La pentola Sangiuliano creata dal diavolo senza coperchio e manici

Dal Dubbio

Si sa che il diavolo fa le pentole senza i coperchi, con tutti gli inconvenienti che ne derivano.  Questa volta, con la pentola di Giorgia Meloni alle prese con l’affare sempre meno culturale del pur ministro della Cultura Gennaro Sangiuliano e della sua ex o mancata consigliera Maria Rosaria Boccia, il diavolo ha dimenticato anche i manici. Per cui la premier ha difficoltà pure a sollevarla dal fuoco delle opposizioni sempre più tentate dal ricorso alla mozione parlamentare di sfiducia. Che potrebbe anche essere respinta per la disciplina che vorrà o potrà imporre la premier alla maggioranza, ma non credo senza altri danni all’immagine del governo.
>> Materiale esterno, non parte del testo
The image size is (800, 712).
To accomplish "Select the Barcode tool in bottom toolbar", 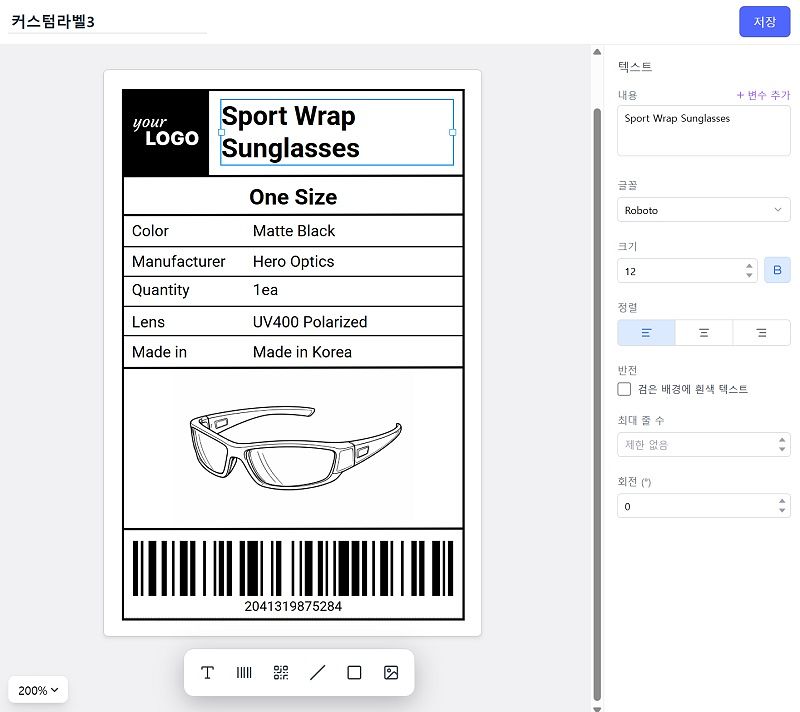I will click(244, 673).
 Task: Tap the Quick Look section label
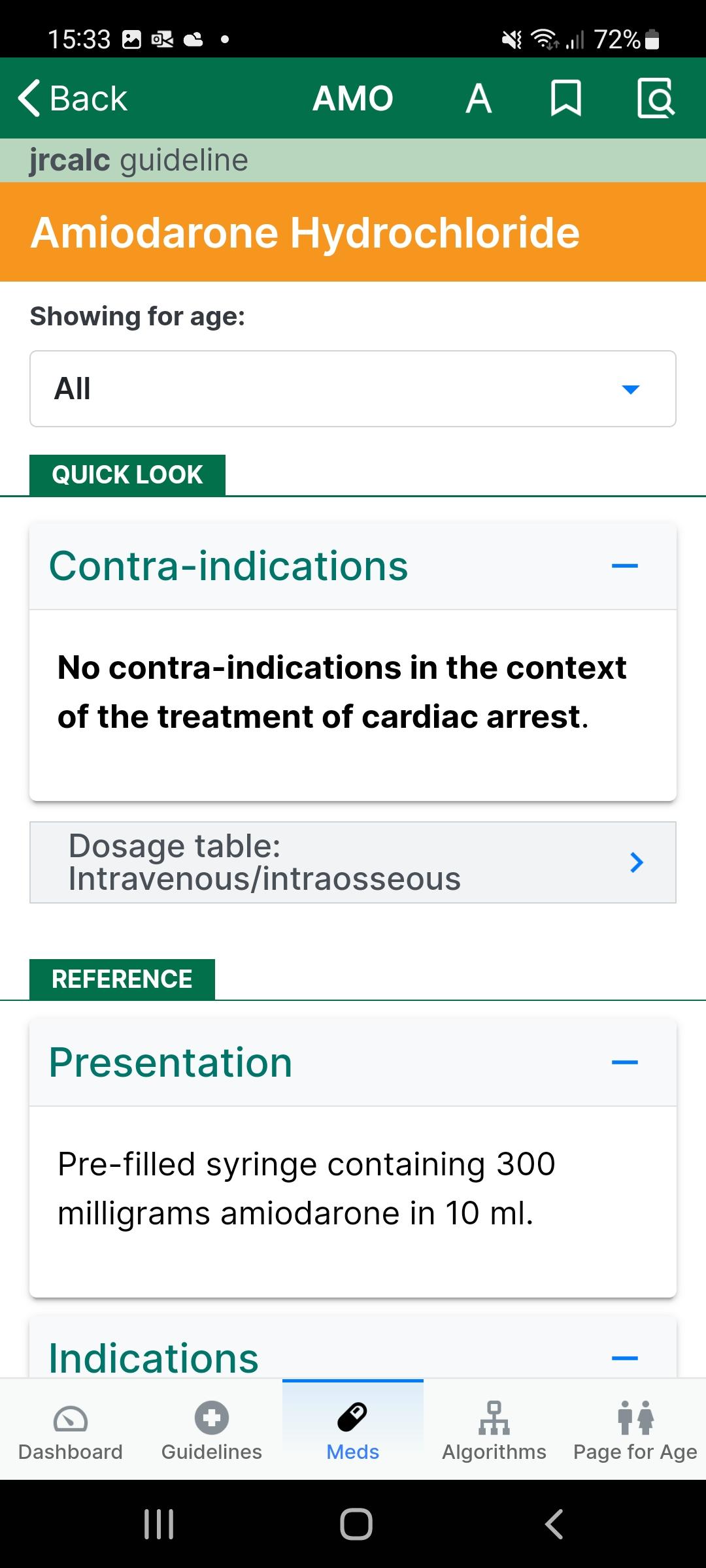tap(127, 475)
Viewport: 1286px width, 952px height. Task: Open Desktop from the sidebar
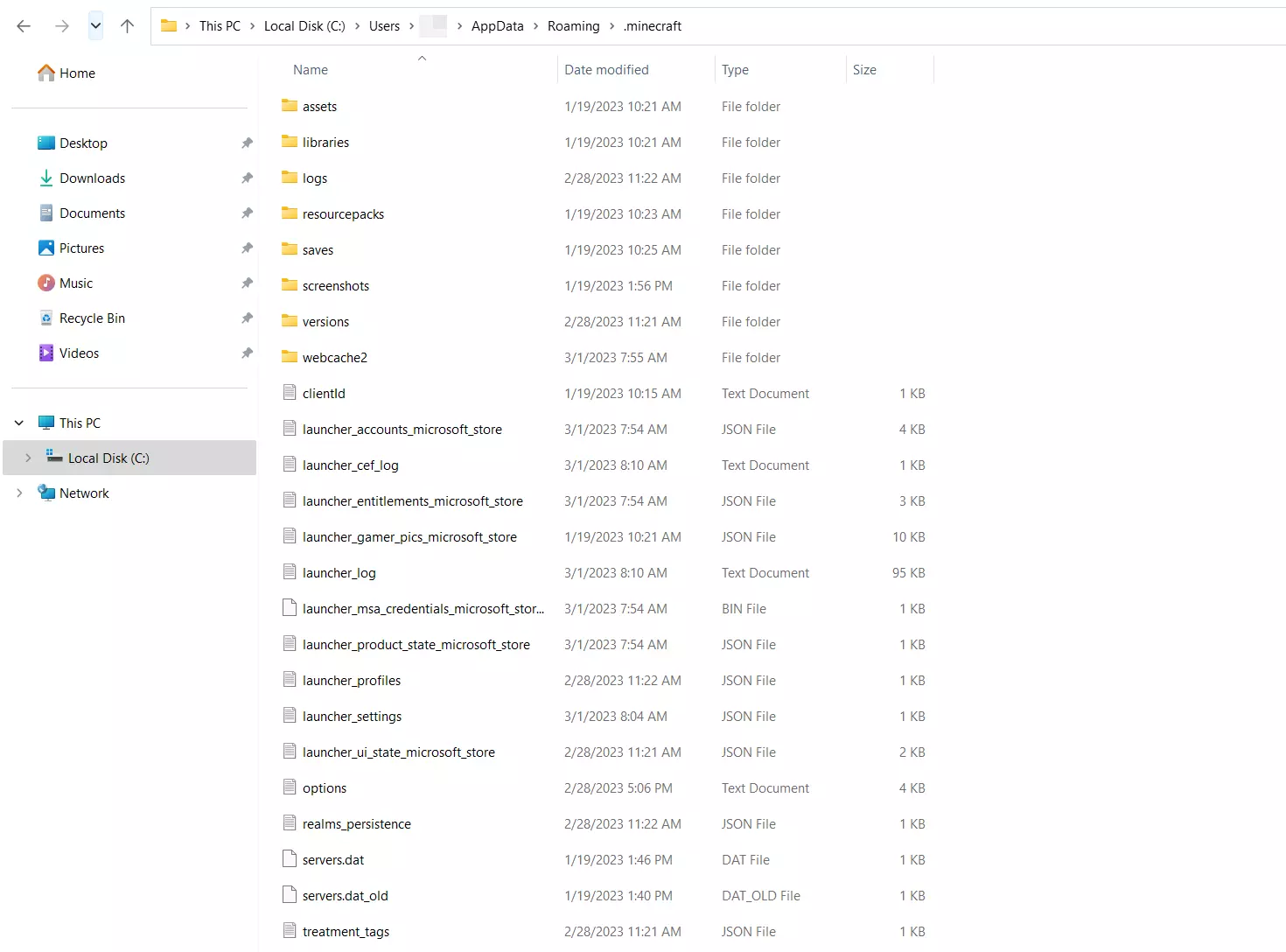83,143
         Con questa storia della pentola senza i manici, il diavolo ma un po’ anche il ministro Sangiuliano hanno rovinato la festa alla Meloni appena raggiunta felicemente da notizie provenienti addirittura da Berlino, dove si pensava che ci fossero le maggiori difficoltà, sull’avvicinamento di Raffaele Fitto, appena designato dall’Italia per l’organismo esecutivo dell’Unione Europea, alla carica anche di vice presidente della Commissione di Bruxelles. Una carica mancata all’Italia nella commissione uscente pur essendo il rappresentante italiano, Paolo Gentiloni, un ex presidente del Consiglio.
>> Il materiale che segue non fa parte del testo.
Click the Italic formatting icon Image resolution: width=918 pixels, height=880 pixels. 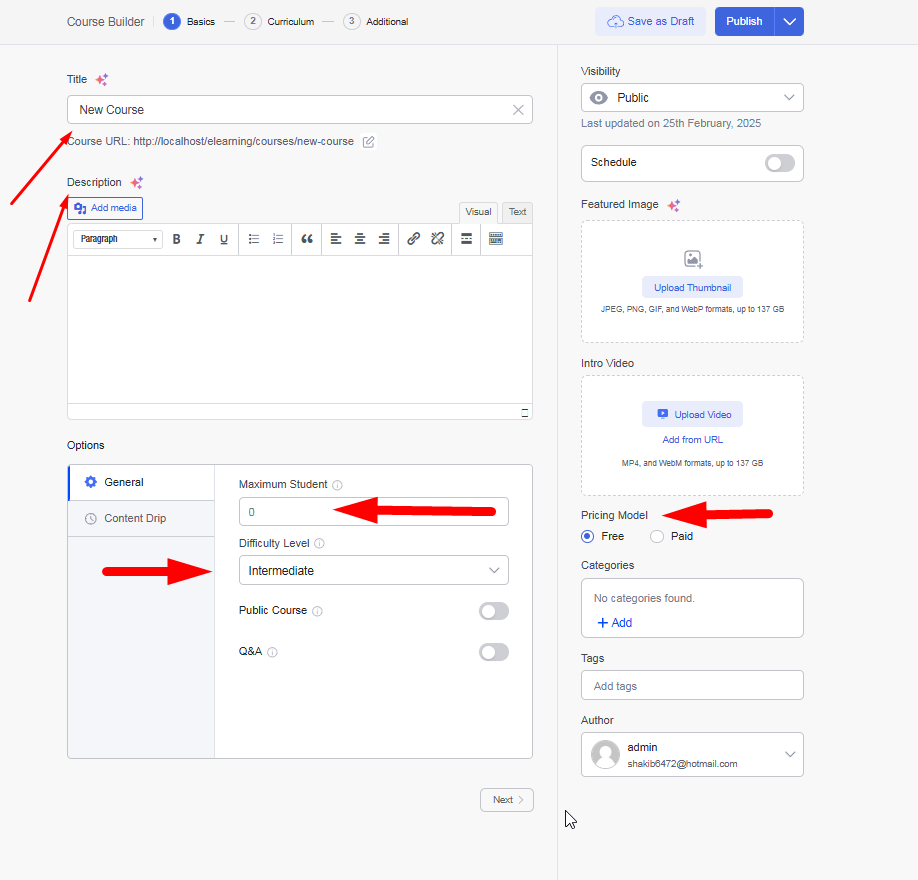point(200,239)
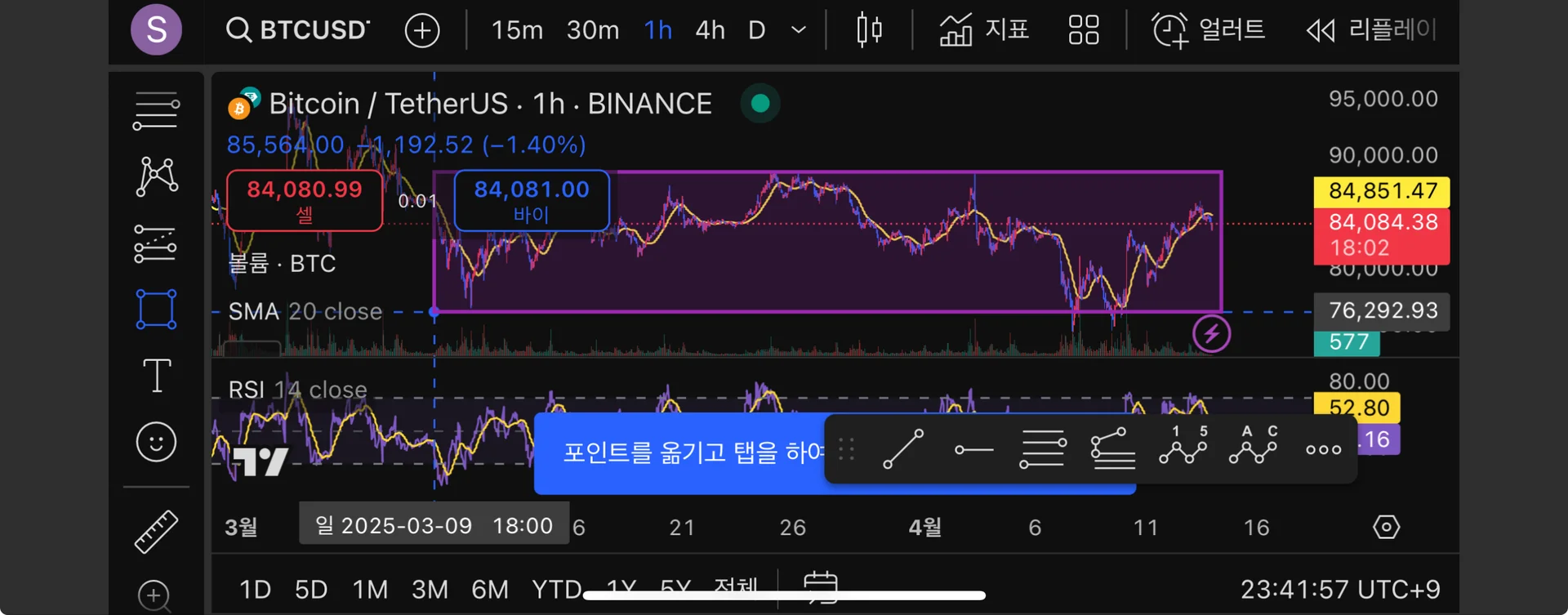Viewport: 1568px width, 615px height.
Task: Open the BTCUSD symbol search
Action: point(298,30)
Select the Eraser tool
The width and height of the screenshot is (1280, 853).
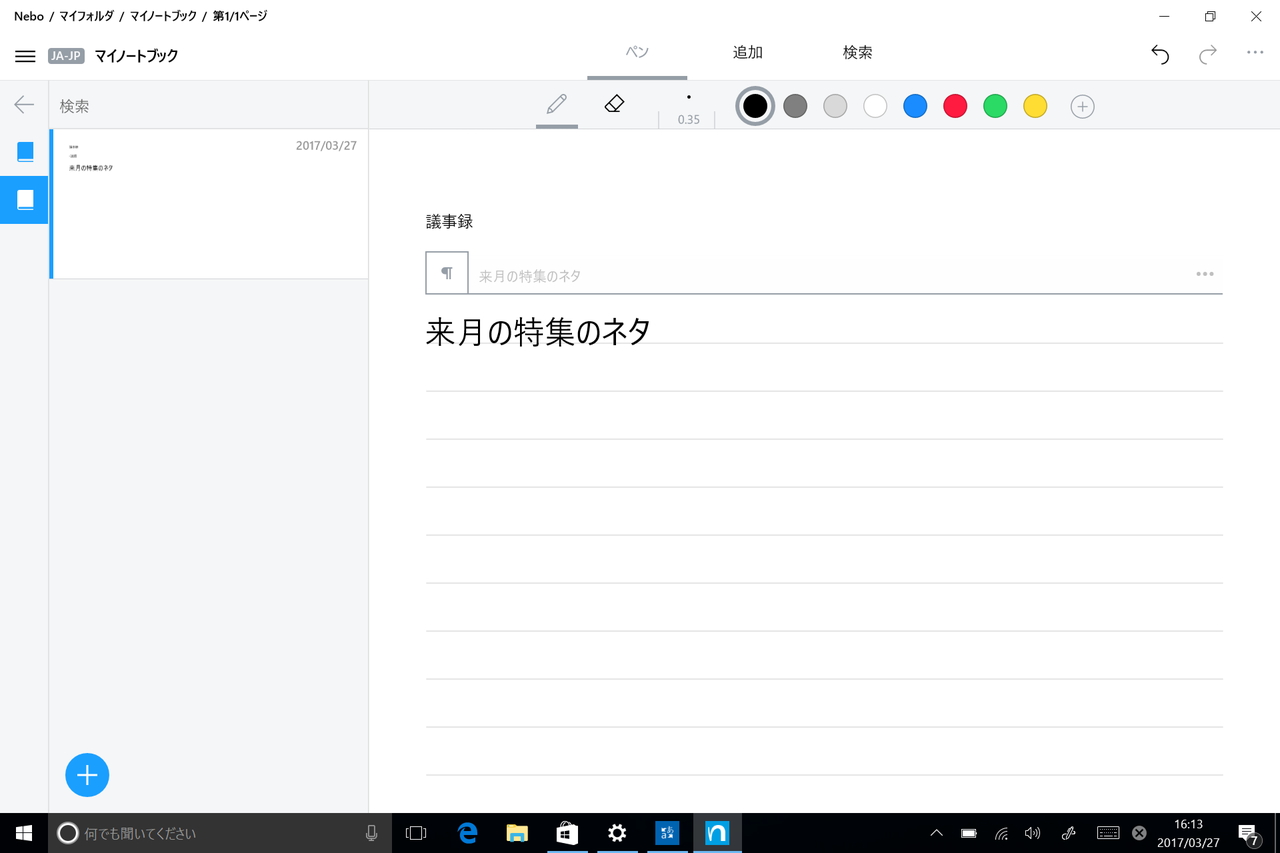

Ursula von der Leyen e Giorgia Meloni

         Il passo avanti di Fitto verso la vice presidenza o una delle vice presidenze della Commissione è stato possibile grazie ai rapporti personali che la Meloni ha evidentemente conservato con la presidente Ursula von der Leyen, pur avendole fatto mancare i voti dei suoi europarlamentari per la conferma, e all’indebolimento politico dei poco o per niente convinti Emanuel Macron e Olaf Scholz. Il primo è ancora alle prese in Francia, due mesi dopo il secondo e conclusivo turno di elezioni anticipate da lui stesso volute, col problema della formazione di un nuovo governo, almeno nel momento in cui scrivo. Il secondo è stato umiliato sia dalle elezioni europee di giugno sia dalle elezioni regionali appena svoltesi in Turingia e Sassonia. Dove la destra estrema -non quella conservatrice della Meloni in Italia- ha lasciato in braghe di tela il cancelliere tedesco, forse non più in grado neppure di arrivare l’anno prossimo alla fine ordinaria della legislatura. Sarebbe sempre più pronto a sostituirlo il più popolare, o meno impopolare a sinistra Boris Pistorius, ministro attuale della Difesa.

         Fra gli inconvenienti della pentola senza manici del caso Sangiuliano-Boccia c’è il tentativo, quanto meno, delle opposizioni di estenderne i confini, diciamo così, attribuendo al ministro la responsabilità di avere messo al corrente della sua ex o mancata consigliera affari di sicurezza internazionale nella preparazione del G7 della Cultura, o di alcune delle sue manifestazioni. Un inconveniente, dicevo, che la Meloni, per quanto rassicurata dal suo ministro in un lungo incontro a Palazzo Chigi, dal quale Sangiuliano è uscito ancora e regolarmente in carica, spera comprensibilmente non destinato a creare difficoltà all’aspirazione dell’Italia alla o -ripeto- a una delle vice presidenze della Commissione di Bruxelles. Sarebbe un vero peccato: la ciliegina intossicata su una torta già con seri problemi di commestibilità.

Raffaele Fitto

         Per tornare nei confini di una questione nazionale, un altro inconveniente della pentola senza manici del caso Sangiuliano-Boccia è la difficoltà che la Meloni avrebbe di sostituire il ministro della Cultura evidentemente costretto alle dimissioni dagli sviluppi della sua ultima vicenda o gaffe. Oltre a Fitto ormai in trasferimento a Bruxelles e alla pericolante Daniela Santanchè al Turismo per le sue vicende giudiziarie.

Quello che una volta si chiamava “rimpasto”, cui i governi di turno ricorrevano per sostituire uno o più ministri, è notoriamente avvertito dalla premier, secondo cronache e retroscena unanimi, come un passaggio di forte rischio per la sua maggioranza. Dove non mancano tensioni che l’ultimo vertice, quello della ripresa dopo le vacanze d’agosto, non ha certamente dissipato, per quanti sforzi compia comprensibilmente la premier di negarli o minimizzarli.  La stabilità di un governo, nella cosiddetta e lontana prima Repubblica ma anche nelle edizioni successive, si giudica pure dalla sua capacità di tenuta in caso di cambiamenti imposti dalle circostanze.